The free programming will be available shortly after initial airing via Comcast portal Xfinity.com, Comcast On Demand and Turner’s web sites, as well as any iPad, iPhone and Android-based tablets and phone applications. Turner Broadcasting includes TNT, TBS, CNN, HLN, truTV, Turner Classic Movies, Cartoon Network and Adult Swim.
Cable operators are hoping TV Everywhere will be an effective counterattack to the increasing tide of online viewing that they have not been able to monetize. And then there is the so-called cord-cutting phenomenon, which has allowed a small segment of viewers to get rid of their cable subscriptions and subsist on internet-only free viewing.
One unexpected piece of the announcement was the planned deployment of live streaming as well of select programs, but that component isn’t ready yet.
The programming that is part of TV Everywhere will be measured by Nielsen C3 ratings beginning in mid-2011 regardless of whether its being watched on TV or online.
Here’s some more detail on the deal based on an interview with Jeremy Legg, senior vice president of business development and multi-platform distribution for Turner Broadcasting:
CNN will likely be the first Turner network that will be available for live streaming. That would make the network’s linear feed available 24/7 across devices regardless of whether a subscriber is out of the home or using Comcast as an ISP. “The news lends itself to a live environment but all of that would be on an authenticated basis,” said Legg, who said no timetable has been set yet for live streaming.
That will likely mean CNN will be the first of a fleet of Turner-branded apps that will be coming to tablets.

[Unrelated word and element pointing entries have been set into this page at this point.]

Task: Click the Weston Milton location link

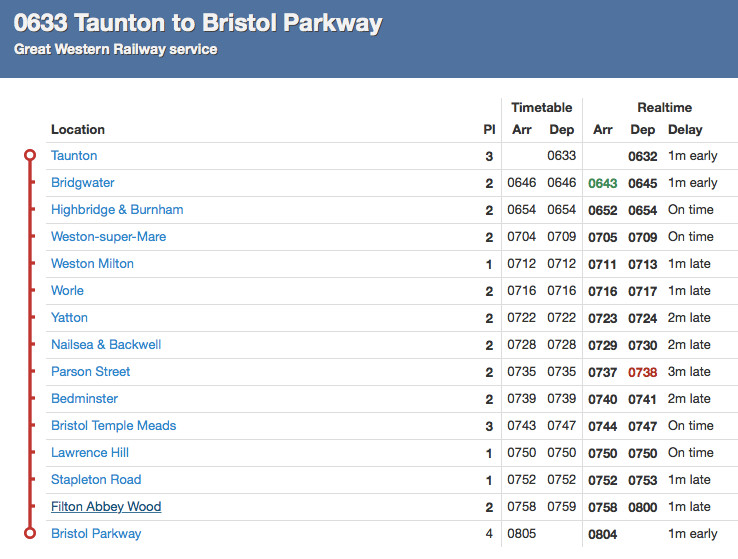Action: [92, 264]
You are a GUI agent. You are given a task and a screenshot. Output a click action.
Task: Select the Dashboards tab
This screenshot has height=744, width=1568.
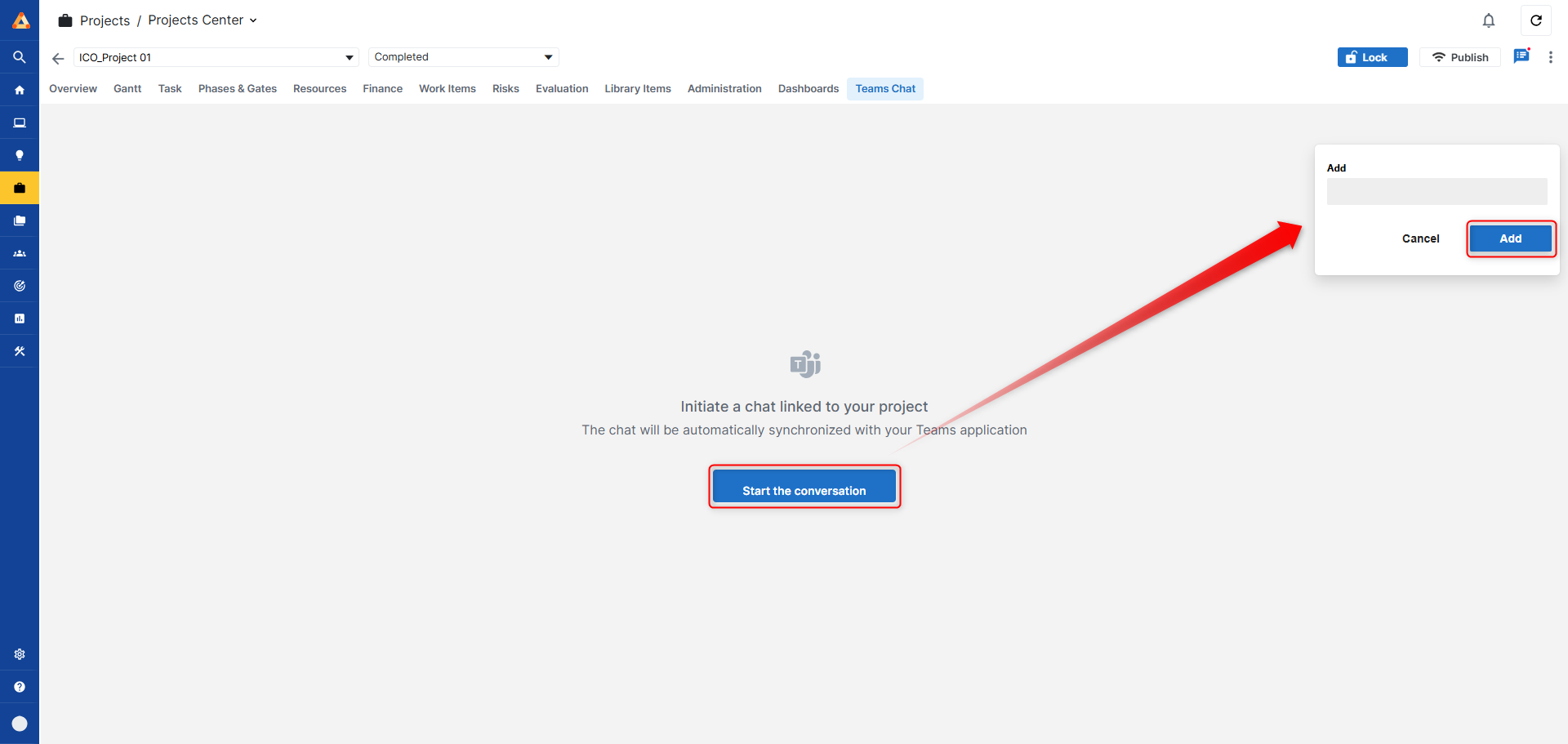pyautogui.click(x=808, y=89)
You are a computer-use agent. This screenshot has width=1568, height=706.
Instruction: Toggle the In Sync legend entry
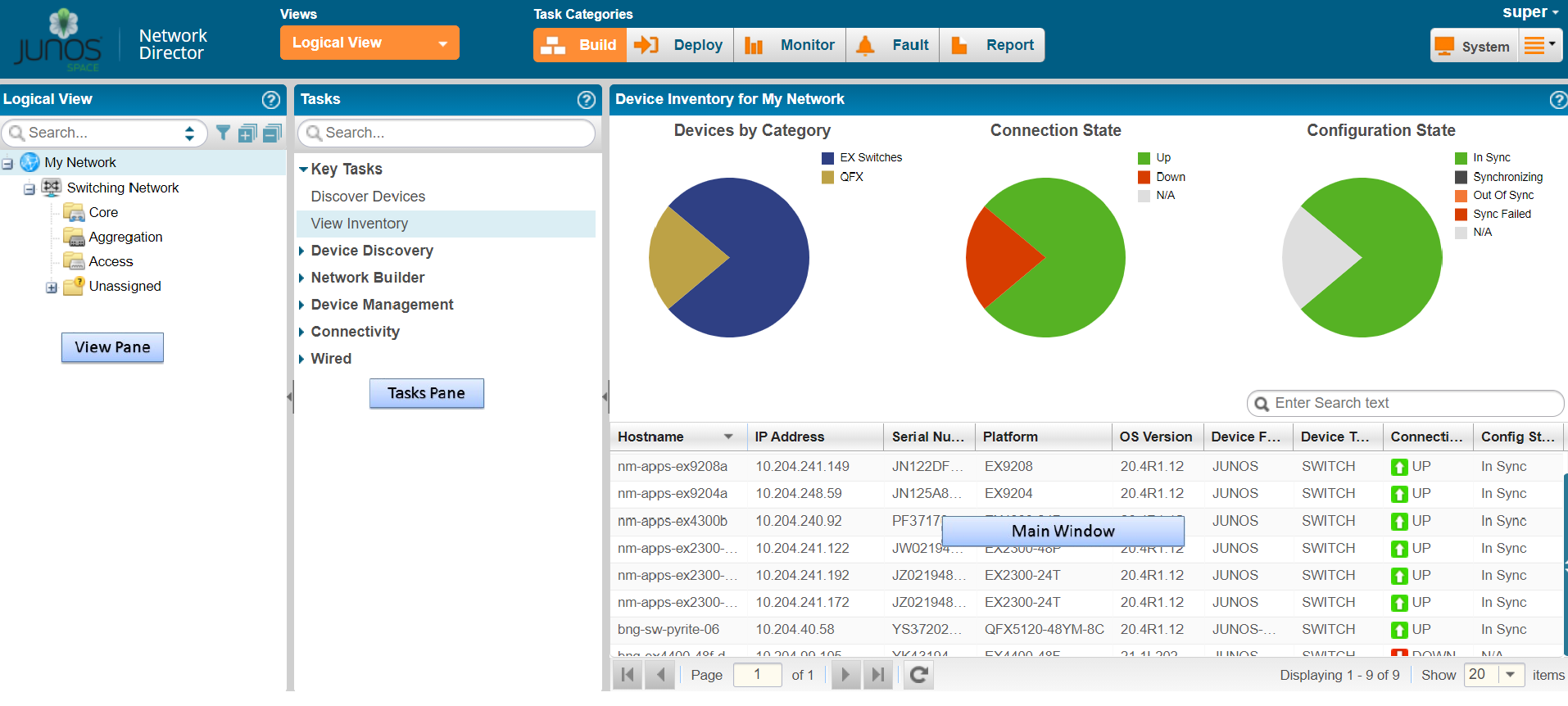pos(1491,158)
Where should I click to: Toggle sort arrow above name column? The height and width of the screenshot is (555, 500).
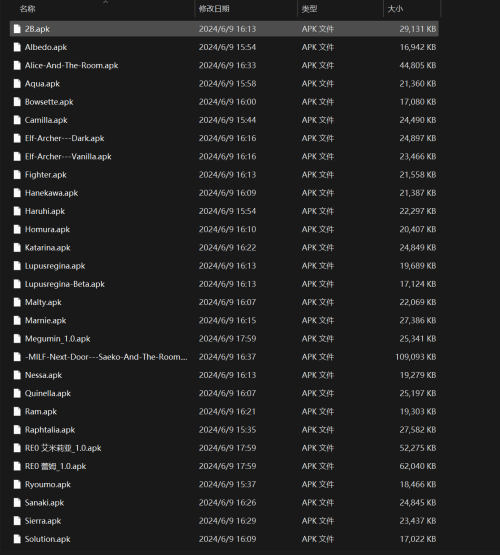105,2
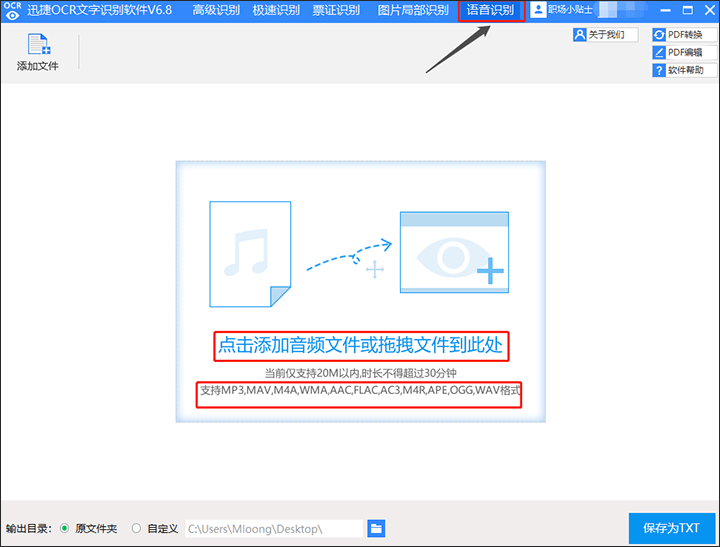Viewport: 720px width, 547px height.
Task: Browse for output folder via folder icon
Action: click(x=376, y=528)
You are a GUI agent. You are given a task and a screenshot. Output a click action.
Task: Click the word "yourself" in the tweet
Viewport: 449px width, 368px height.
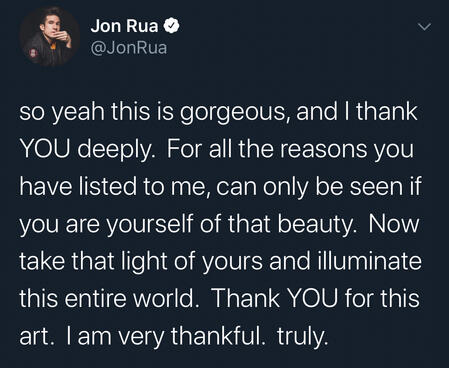(150, 224)
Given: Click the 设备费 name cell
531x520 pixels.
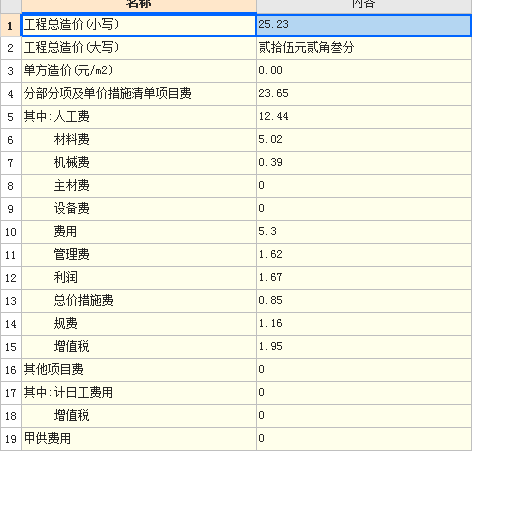Looking at the screenshot, I should pos(139,209).
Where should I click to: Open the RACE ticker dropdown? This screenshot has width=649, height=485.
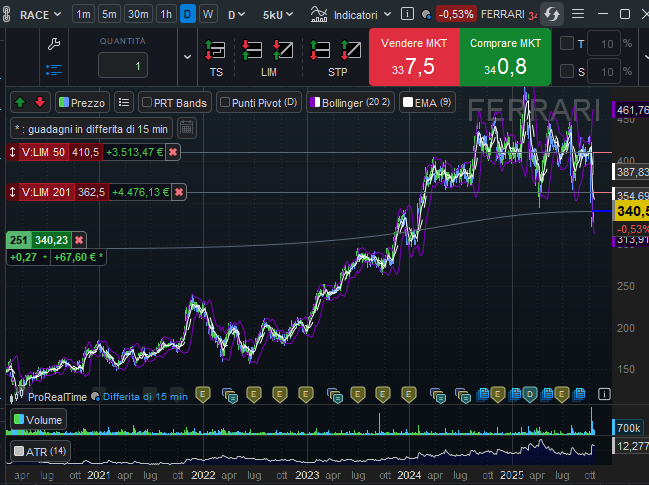[40, 15]
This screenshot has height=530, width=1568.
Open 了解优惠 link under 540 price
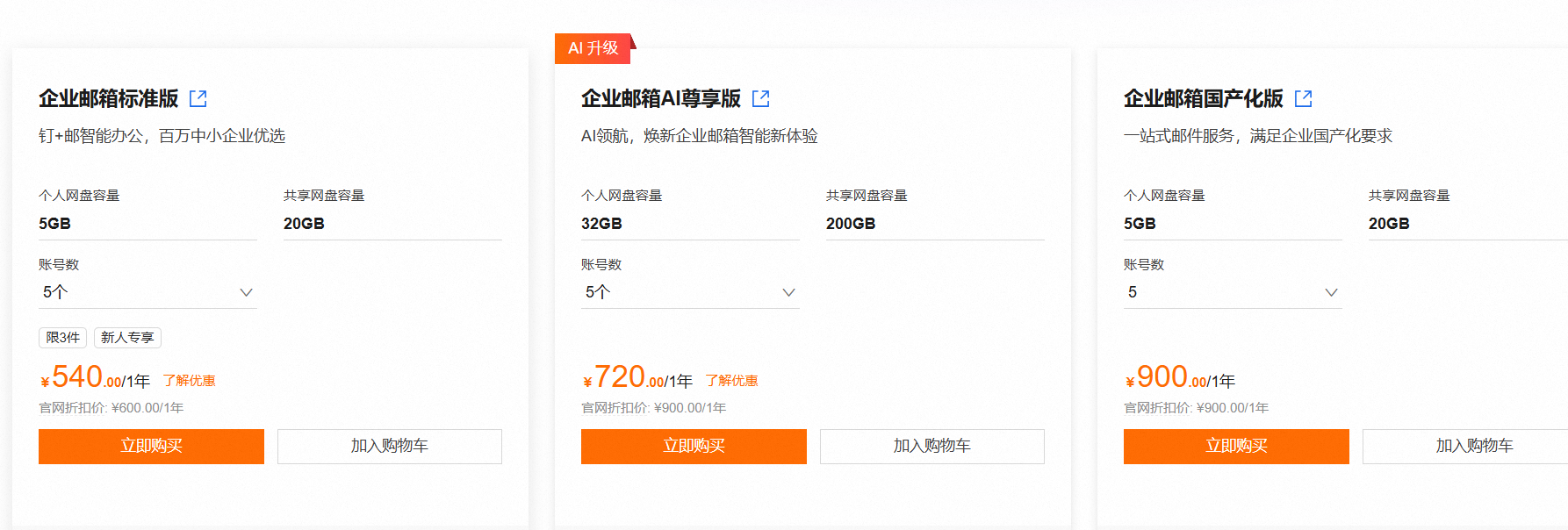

Not every show will be available on every platform covered under the TV Everywhere deal because some programs may grant Turner rights to VOD exhibition and not internet exhibition or vice versa. “Those issues have to be worked out with our studio partners,” said Legg.
In addition, not every series will have entire seasons of episodes available for on-demand access, according to Legg, who would not specify which programs would or wouldn’t go that route. That could mean Hulu Plus will maintain a competitive advantage
The expansion of Turner content to Comcast under the TV Everywhere initiative will be gradual in the coming months, with new channels joining TBS and TNT, which have already been up for the past 12 months on a trial basis.
Not all content covered under the deal will be available the morning after a program’s initial airdate. The reality of moving mass quantities of programming is that while it can be done relatively quickly on broadband, content ingestion is slower to get to VOD because it involves reaching hundreds of headends.
At the very least, you’ll see most TV Everywhere within three days because the goal is to have as much programming measured as possible by Nielsen’s C3 standard. For those first three days, programming will have the same commercials as it did during its initial airdate. But beginning with the fourth day, programming will be converted to a digital ad load, which means different, and possibly less, commercials. “There will be a level of experimentation between how may ads work on day-four-plus,” said Legg.